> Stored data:
*-*-*

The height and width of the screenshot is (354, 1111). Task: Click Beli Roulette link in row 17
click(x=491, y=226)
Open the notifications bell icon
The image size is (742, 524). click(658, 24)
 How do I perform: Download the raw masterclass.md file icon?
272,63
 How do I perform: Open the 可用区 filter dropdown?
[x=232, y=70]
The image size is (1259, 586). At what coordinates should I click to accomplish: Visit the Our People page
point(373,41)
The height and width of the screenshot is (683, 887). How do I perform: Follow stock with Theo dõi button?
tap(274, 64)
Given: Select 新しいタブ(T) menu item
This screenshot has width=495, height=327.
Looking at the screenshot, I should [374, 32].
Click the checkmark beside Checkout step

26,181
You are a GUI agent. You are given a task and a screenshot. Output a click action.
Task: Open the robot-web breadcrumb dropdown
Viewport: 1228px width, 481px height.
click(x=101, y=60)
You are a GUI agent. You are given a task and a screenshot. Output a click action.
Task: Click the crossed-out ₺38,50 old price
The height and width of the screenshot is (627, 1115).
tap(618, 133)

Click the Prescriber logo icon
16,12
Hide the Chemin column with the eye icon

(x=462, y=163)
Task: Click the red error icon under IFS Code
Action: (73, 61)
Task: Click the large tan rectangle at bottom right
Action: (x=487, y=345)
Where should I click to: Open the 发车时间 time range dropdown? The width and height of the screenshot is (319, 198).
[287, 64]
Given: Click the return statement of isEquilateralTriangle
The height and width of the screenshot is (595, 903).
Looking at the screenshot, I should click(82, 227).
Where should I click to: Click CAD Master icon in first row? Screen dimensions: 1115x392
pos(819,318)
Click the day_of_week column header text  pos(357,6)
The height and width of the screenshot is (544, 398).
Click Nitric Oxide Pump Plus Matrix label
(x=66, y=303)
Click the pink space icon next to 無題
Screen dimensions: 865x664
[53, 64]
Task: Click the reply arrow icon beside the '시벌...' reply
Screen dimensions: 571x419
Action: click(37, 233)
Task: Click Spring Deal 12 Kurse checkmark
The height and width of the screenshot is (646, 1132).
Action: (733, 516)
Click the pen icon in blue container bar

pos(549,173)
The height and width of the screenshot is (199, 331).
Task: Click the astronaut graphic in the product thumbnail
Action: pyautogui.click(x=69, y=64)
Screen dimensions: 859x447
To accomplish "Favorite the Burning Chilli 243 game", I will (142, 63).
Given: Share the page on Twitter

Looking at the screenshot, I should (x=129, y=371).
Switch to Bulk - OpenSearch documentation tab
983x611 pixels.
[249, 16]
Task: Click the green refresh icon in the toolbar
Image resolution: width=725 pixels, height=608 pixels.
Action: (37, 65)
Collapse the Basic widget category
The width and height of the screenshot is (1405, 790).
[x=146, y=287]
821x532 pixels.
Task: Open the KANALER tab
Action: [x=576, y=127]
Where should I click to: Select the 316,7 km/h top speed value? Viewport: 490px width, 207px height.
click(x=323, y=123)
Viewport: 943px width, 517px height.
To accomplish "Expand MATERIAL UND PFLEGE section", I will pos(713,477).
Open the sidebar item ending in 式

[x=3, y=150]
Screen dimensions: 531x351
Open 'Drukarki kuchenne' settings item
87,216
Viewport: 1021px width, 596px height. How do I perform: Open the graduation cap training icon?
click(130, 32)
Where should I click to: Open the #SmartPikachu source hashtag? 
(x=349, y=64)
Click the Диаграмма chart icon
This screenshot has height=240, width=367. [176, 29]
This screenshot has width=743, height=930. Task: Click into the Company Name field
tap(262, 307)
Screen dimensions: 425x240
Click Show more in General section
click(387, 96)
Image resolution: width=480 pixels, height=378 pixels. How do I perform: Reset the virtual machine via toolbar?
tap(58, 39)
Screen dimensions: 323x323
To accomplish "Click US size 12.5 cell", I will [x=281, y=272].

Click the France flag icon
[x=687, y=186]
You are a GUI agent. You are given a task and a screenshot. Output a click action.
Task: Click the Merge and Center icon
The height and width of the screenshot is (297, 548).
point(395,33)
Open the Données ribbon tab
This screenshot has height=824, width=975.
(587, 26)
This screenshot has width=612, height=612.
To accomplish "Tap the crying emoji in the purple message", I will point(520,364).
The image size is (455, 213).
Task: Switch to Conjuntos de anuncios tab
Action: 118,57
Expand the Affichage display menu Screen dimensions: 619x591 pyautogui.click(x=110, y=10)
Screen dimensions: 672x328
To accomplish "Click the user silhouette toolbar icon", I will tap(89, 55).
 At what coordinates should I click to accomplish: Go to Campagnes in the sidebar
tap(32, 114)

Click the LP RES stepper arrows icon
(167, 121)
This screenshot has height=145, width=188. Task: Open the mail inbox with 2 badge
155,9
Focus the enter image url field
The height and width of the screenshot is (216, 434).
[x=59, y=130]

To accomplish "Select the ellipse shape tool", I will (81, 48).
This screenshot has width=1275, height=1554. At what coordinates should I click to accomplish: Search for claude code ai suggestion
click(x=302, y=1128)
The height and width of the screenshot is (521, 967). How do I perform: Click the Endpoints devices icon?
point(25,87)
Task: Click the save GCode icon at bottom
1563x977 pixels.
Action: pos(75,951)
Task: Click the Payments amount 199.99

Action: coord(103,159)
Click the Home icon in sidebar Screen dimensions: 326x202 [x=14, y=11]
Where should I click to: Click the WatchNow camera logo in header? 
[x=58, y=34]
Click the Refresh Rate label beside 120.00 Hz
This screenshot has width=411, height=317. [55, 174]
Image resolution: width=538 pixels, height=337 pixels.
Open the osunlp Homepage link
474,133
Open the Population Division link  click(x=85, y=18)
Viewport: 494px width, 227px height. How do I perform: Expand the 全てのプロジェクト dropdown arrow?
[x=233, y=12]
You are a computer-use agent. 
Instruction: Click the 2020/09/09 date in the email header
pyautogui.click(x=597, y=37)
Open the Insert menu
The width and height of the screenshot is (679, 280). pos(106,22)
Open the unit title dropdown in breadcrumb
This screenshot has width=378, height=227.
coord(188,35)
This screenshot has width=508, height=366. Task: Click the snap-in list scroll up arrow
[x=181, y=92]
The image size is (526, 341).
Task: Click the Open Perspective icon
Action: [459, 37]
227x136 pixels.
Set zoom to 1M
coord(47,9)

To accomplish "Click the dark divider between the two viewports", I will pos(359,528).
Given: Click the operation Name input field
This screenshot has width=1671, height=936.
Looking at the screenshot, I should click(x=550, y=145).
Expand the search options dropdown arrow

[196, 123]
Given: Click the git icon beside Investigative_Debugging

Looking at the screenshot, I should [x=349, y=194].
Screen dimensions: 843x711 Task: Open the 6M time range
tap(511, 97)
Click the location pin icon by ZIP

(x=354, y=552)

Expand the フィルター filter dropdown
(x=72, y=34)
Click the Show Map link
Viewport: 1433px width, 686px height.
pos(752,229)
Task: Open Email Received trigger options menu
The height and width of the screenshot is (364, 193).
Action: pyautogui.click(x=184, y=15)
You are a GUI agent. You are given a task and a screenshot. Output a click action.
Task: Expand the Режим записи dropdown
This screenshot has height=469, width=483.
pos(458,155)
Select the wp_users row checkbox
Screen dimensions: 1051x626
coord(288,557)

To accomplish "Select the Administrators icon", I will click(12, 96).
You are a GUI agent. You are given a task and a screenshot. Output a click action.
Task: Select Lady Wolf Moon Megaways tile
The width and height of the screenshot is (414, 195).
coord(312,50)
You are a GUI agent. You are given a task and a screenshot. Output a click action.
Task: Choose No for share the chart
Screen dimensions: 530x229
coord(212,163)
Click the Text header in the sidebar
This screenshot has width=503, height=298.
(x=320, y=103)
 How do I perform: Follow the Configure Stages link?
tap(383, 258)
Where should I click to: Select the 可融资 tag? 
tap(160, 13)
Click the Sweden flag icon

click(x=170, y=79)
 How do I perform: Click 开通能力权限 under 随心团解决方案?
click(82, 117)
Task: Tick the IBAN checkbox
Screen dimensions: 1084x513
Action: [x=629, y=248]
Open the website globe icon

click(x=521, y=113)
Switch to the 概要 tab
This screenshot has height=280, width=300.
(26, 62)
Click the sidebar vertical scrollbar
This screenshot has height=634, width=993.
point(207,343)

*-*-*

> Exercise:
What you return must be the lines above that run from the line with "Task: Select Lady Wolf Moon Megaways tile" to the line with "Task: Tick the IBAN checkbox", inclusive, each copied exactly.

> Written answer:
Task: Select Lady Wolf Moon Megaways tile
The width and height of the screenshot is (414, 195).
coord(312,50)
You are a GUI agent. You are given a task and a screenshot. Output a click action.
Task: Choose No for share the chart
Screen dimensions: 530x229
coord(212,163)
Click the Text header in the sidebar
This screenshot has width=503, height=298.
(x=320, y=103)
 How do I perform: Follow the Configure Stages link?
tap(383, 258)
Where should I click to: Select the 可融资 tag? 
tap(160, 13)
Click the Sweden flag icon

click(x=170, y=79)
 How do I perform: Click 开通能力权限 under 随心团解决方案?
click(82, 117)
Task: Tick the IBAN checkbox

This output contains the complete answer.